Progress report and more details of the first release
April 12, 2011
Posted by on
In a few months, the first release will be ready. It will include the full virtual machine based language with fast matrix multiply (capable of over 50% GPU utilization) and random number generation (have not figured this out on the GPU yet) using an OpenCL JIT back-end. This is, in my opinion, the minimal feature set useful enough to overcome the adoption barrier.
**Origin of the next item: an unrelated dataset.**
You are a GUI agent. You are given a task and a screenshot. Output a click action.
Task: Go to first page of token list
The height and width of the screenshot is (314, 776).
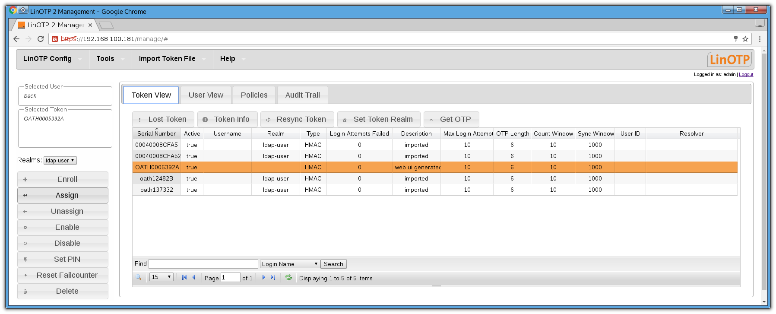point(184,277)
I know… what people really want is something like PeakStream in a scripting language.
I see GPU acceleraed Python projects:
- PyGPU – designed for image processing, last updated in 2007 using OpenGL/Cg
- GpuPy – no download, also uses OpenGL/Cg, does not appear to optimize shader code
- enjing – this is interesting, very close in spirit to this project, uses CUDA
- PyCUDA/PyOpenCL – relatively low level foreign function interface over CUDA and OpenCL
Of the four, enjing is the most PeakStream like. It optimizes GPU kernels underneath NumPy. I must take a closer look at it.
Anyway, here are the header files in the project as of this moment.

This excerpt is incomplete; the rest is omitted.